─── Data to examine
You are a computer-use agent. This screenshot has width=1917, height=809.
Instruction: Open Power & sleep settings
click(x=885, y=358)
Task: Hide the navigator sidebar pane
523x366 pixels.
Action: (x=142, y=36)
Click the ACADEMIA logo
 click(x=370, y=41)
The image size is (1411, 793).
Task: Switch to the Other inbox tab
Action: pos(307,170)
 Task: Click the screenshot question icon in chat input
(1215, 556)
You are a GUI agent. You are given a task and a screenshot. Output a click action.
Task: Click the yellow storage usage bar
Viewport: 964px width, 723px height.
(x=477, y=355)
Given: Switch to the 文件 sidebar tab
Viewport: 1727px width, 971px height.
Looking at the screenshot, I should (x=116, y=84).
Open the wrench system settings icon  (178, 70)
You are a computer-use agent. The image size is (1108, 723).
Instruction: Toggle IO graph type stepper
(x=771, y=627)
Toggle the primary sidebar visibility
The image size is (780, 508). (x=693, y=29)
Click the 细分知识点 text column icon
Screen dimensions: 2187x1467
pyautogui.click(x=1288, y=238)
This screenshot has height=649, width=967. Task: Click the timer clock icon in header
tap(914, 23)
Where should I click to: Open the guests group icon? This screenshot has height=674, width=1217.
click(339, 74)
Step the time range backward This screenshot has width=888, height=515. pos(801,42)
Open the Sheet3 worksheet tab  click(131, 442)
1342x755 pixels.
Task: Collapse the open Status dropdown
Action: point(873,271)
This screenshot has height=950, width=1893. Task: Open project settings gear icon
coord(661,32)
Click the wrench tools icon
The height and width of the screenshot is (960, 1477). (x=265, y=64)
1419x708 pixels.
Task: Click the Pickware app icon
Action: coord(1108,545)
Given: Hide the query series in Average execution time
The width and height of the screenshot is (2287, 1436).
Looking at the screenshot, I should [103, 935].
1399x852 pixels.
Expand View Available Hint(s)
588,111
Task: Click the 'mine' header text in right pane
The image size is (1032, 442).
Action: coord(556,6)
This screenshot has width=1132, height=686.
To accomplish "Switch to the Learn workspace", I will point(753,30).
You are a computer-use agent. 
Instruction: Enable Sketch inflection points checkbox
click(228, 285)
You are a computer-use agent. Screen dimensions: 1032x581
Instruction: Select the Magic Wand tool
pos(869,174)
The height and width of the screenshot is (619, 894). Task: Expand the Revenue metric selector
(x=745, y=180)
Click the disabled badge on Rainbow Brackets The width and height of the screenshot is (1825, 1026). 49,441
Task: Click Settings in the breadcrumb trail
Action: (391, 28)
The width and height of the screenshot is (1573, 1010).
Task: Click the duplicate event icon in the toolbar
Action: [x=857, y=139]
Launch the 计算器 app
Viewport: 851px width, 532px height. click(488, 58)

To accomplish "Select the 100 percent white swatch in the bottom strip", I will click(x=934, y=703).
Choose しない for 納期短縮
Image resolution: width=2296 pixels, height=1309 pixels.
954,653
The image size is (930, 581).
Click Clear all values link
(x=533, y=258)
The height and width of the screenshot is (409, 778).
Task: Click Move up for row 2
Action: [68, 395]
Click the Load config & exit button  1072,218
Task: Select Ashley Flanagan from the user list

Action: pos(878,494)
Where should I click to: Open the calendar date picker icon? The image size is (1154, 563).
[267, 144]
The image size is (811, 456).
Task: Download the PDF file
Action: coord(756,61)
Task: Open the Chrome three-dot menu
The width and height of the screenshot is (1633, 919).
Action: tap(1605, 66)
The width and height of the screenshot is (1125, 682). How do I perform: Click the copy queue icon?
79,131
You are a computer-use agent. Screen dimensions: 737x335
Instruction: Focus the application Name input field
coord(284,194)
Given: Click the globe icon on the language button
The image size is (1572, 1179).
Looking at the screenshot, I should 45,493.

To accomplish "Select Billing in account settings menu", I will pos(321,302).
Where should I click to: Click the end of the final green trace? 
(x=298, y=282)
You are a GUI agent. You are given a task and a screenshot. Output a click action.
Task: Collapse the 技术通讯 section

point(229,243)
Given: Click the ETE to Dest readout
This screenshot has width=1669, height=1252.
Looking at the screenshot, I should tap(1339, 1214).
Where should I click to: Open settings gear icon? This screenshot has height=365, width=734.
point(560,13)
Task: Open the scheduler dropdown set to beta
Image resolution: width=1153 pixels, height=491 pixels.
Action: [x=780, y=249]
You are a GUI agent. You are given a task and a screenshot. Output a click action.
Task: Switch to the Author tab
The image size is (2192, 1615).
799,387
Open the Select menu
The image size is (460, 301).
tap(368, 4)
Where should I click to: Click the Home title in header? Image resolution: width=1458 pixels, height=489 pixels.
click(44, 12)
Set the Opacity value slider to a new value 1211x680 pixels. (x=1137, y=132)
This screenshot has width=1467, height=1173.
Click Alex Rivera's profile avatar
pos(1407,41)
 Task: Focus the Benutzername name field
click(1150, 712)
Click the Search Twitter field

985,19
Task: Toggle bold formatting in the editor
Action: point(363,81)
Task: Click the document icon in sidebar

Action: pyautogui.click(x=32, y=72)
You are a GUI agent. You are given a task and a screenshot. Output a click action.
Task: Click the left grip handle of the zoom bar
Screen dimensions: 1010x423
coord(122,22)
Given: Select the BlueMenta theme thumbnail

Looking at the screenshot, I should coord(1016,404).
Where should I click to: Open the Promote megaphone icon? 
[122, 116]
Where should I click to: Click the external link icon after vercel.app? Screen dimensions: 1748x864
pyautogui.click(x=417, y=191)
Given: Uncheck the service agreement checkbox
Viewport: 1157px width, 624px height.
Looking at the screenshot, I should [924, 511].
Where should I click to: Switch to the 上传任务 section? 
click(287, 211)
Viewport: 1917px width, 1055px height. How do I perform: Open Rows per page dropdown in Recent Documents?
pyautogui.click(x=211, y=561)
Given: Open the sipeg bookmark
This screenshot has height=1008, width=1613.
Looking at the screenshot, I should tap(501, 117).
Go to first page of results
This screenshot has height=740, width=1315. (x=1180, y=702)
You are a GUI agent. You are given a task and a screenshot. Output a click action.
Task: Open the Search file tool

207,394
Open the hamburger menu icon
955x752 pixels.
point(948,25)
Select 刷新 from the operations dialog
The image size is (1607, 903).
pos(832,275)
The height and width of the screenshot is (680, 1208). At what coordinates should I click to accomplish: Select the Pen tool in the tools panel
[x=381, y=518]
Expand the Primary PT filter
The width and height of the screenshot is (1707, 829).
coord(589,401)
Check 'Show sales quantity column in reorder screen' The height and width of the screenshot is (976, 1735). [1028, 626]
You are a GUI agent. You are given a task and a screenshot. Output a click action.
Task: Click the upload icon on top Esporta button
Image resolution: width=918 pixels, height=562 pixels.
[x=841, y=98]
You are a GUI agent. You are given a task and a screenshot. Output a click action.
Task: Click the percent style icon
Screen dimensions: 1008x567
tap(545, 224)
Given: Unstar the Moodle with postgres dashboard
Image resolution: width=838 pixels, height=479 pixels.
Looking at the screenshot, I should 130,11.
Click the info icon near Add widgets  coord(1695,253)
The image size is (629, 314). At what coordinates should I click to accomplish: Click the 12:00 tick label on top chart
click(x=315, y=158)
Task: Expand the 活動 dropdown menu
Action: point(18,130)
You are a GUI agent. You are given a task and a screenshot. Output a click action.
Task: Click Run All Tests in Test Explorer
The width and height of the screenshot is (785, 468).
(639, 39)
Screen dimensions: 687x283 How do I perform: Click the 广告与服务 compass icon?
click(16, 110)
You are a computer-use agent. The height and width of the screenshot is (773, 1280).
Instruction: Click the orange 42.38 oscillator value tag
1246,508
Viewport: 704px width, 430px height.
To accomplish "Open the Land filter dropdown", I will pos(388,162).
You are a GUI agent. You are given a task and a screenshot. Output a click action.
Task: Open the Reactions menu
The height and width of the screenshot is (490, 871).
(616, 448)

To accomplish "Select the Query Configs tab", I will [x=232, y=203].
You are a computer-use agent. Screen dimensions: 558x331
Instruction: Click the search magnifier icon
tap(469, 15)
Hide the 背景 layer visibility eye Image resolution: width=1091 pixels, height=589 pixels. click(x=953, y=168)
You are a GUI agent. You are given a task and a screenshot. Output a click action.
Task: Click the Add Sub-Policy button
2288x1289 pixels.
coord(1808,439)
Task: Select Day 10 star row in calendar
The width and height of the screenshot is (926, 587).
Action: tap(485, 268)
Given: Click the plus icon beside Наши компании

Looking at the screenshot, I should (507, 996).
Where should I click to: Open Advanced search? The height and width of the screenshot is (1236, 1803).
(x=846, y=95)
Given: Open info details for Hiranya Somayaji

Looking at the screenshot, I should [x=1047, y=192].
──────
* [Directions]:
Among the entries above, identify all lines with "button" and copy them.

* [Expected output]:
Click the Load config & exit button  1072,218
Given: Click the globe icon on the language button
Task: Click the upload icon on top Esporta button
Task: Click the Add Sub-Policy button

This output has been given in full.